Document -
--------------------------------------------------
Un prologue aux trois autres parties contient un segment sur un journaliste cycliste, Herbsaint Sazérac (Owen Wilson), qui nous permet de visiter la ville; le premier des trois articles est l'oeuvre de la très respectée J.K.L. Berensen (Tilda Swinton) qui nous raconte l'étrange épopée du peintre psychopathe Moses Rosenthaler (Benicio Del Toro), depuis sont enfance au Mexique jusqu'à son enfermement dans une prison, où sa relation clandestine avec une gardienne de prison (Léa Seydoux) va provoquer une révolution artistique; le deuxième article s'intéresse à une mini-révolution qui ressemble beaucoup à Mai 68 (il y est question pour les garçons d'avoir accès au dortoir des filles à l'université d'Ennui-sur-Blasé): l'article est signé Lucinda Kremetz (Frances McDormand) qui a bien connu le meneur estudiantin Zeffirelli (Timothée Chalamet) avec lequel elle a eu une aventure; enfin, le dernier article est dû à la plume de Roebuck Wright (Jeffrey Wright), dont une enquête culinaire va se transformer en une véritable histoire policière, avec enlèvement d'enfant à la clé...
C'est extravagant, et on peut le dire tout de suite, ce film, le plus franchement excentrique de toute la production de Wes Anderson, n'a pas plu à tout le monde. Entre une ovation de dix minutes à Cannes où il a été projeté, et des articles acerbes voire vengeurs de nombreux médias de par le monde (pour certains articles, on en viendrait à se demander sil n'y avait pas une sourde, sournoise, et très ancienne envie de s'essuyer les pieds sur le petit génie Texan), la réception a été, disons, variée... Bien sûr, il y a aussi eu des critiques très positives, mais l'occasionnelle volée de bois vert est notable justement parce que c'est rare dans l'histoire du metteur en scène. Pour ma part, j'admets que le film n'est sans doute pas, sur bien des points, son meilleur, mais cette vendetta ne se justifie en rien: d'une part, Anderson a lui-même choisi de faire le contraire de ce qu'il a toujours fait en proposant un film à segments, dans lequel les personnages se multiplient, tout en amenuisant leur portée.
--------------------------------------------------
Données fournies -
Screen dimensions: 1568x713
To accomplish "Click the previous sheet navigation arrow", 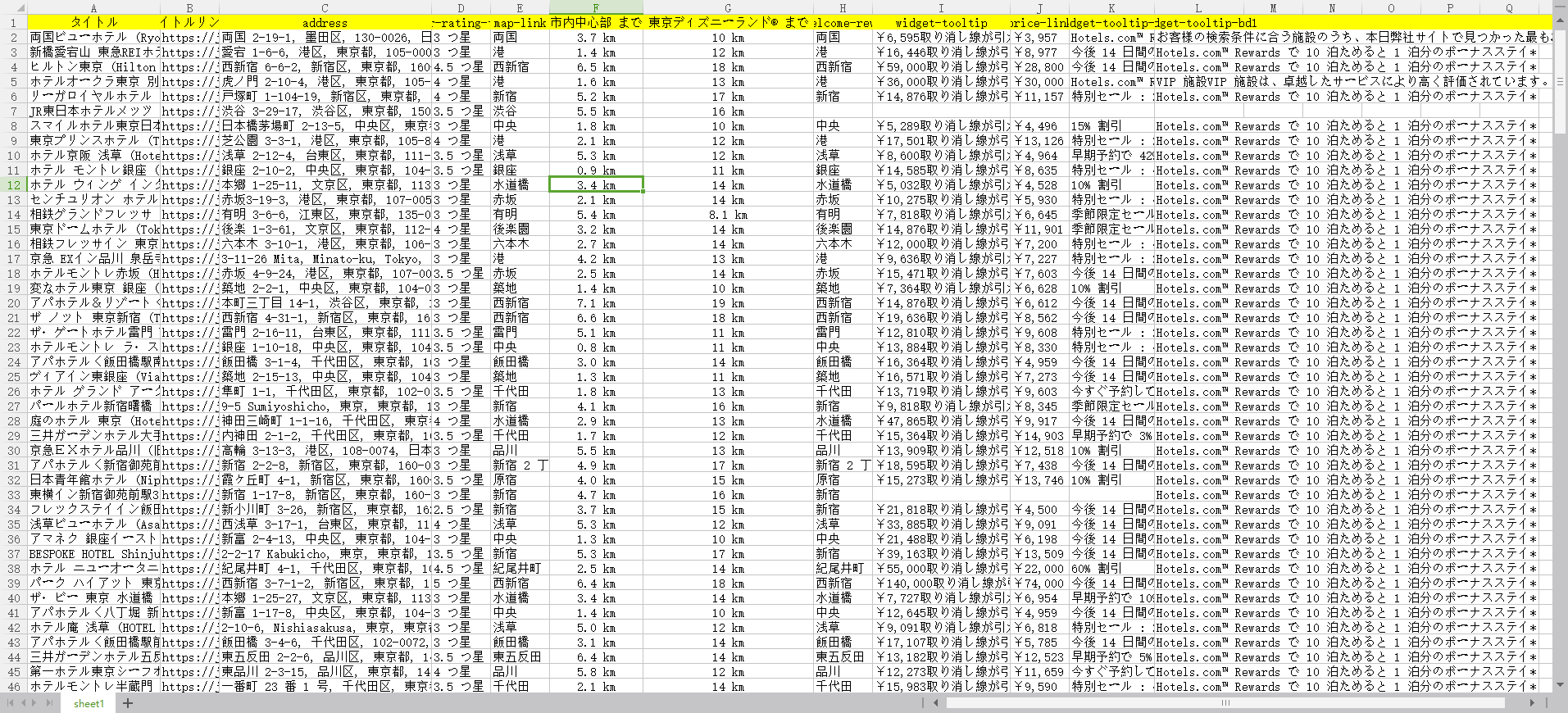I will click(x=24, y=703).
--------------------------------------------------
Consigne - Poursuivez la critique du film de Wes Anderson en reprenant juste après sa dernière phrase.

Réponse -
Donc oui, en effet, on pourra se plaindre de rester trop peu de temps avec Lucinda Kremetz et Zeffirelli par exemple, ou on pourra déplorer que la petite amie de celui-ci soit un personnage moins développé que Agathe, la petite pâtissière (Saoirse Ronan) de The grand Budapest Hotel, qui donnait à tout le film un parfum de nostalgie triste par son passage. Mais le propos, qui à mon sens complète et prolonge The Grand Budapest Hotel (sans doute LE meilleur film d'Anderson) est bien moins de s'intéresser aux personnages, que de rendre hommage à trois univers bien particuliers, et imbriqués les uns dans les autres: la France de toujours ou de jamais, non pas celle des années 50, 60 ou 70 telle qu'elle donne l'impression d'être représentée dans le film, mais bien son double fictif, cette France vue à travers les films tournés souvent en langue anglaise, dans les années 30, 40, 50 et 60 justement, par des Lubitsch, des Wilder, Blake Edwards ou d'autres génies. Une France décalée, inexistante, que Wes Anderson recrée à grand renfort de noms tous plus gentiment impossibles les uns que les autres (Nescaffier, Le Boulier, la gardienne Simone, et... Zeffirelli?), et qui sent bon le cinéma: Love in the afternoon, Irma La Douce ou Bluebeard's eighth wife, par exemple. Et on y fume des Gaullistes...
Autre tradition explicitement référencée, celle du cinéma français. Comme j'en ai marre qu'on profite de Wes Anderson pour montrer sa science en ce qui concerne Godaut et Truffard, qui sont effectivement tous deux dans le panthéon du cinéaste (c'est son droit), je vais me contenter ici de rappeler deux choses: d'une part l'influence évidente de Jacques Tati, plus forte sur ce film que d'habitude, et dont Anderson a emprunté la géniale maison-dédale de M. Hulot (c'était dans Mon Oncle); et d'autre part le commissaire joué par Mathieu Amalric est un ancien colonial, moustachu et malade, qui a ramené des colonies un petit orphelin métis. Il ressemble tellement à l'inspecteur Antoine (Louis Jouvet dans Quai des orfèvres de Clouzot) que c'en est troublant.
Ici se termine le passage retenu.